Un aperçu des origines de la vie à travers un miroir trompeur

Les scientifiques auraient résolu une énigme vieille de 150 ans : pourquoi la vie privilégie-t-elle une molécule par rapport à son image miroir ?

Imaginez que vous vous regardiez dans un miroir et que vous constatiez que votre reflet obéit à des lois différentes des vôtres : des mouvements identiques produisent des résultats différents, et ce qui semble être une copie parfaite se comporte de manière totalement différente.
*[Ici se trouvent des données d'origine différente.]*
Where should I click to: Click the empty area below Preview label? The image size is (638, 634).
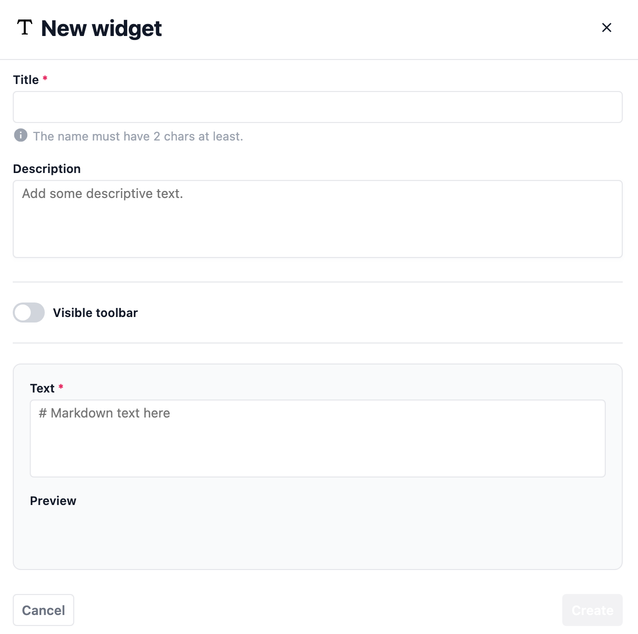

Cela peut paraître absurde, mais des chercheurs de l’Institut Weizmann des Sciences et de l’Université Hébraïque de Jérusalem ont découvert que c’est précisément ainsi que se comportent les molécules chirales. Ces molécules peuvent exister sous deux formes qui sont l’image miroir l’une de l’autre, à l’instar de la main gauche et de la main droite.

Dans une nouvelle étude publiée dans Science Advances, les chercheurs ont découvert qu’un électron est soumis à un champ magnétique d’intensité différente lorsqu’il traverse chacune de ces formes symétriques. Ce comportement asymétrique remet non seulement en question les hypothèses traditionnelles, mais vient également étayer une théorie sur l’origine de la vie sur Terre.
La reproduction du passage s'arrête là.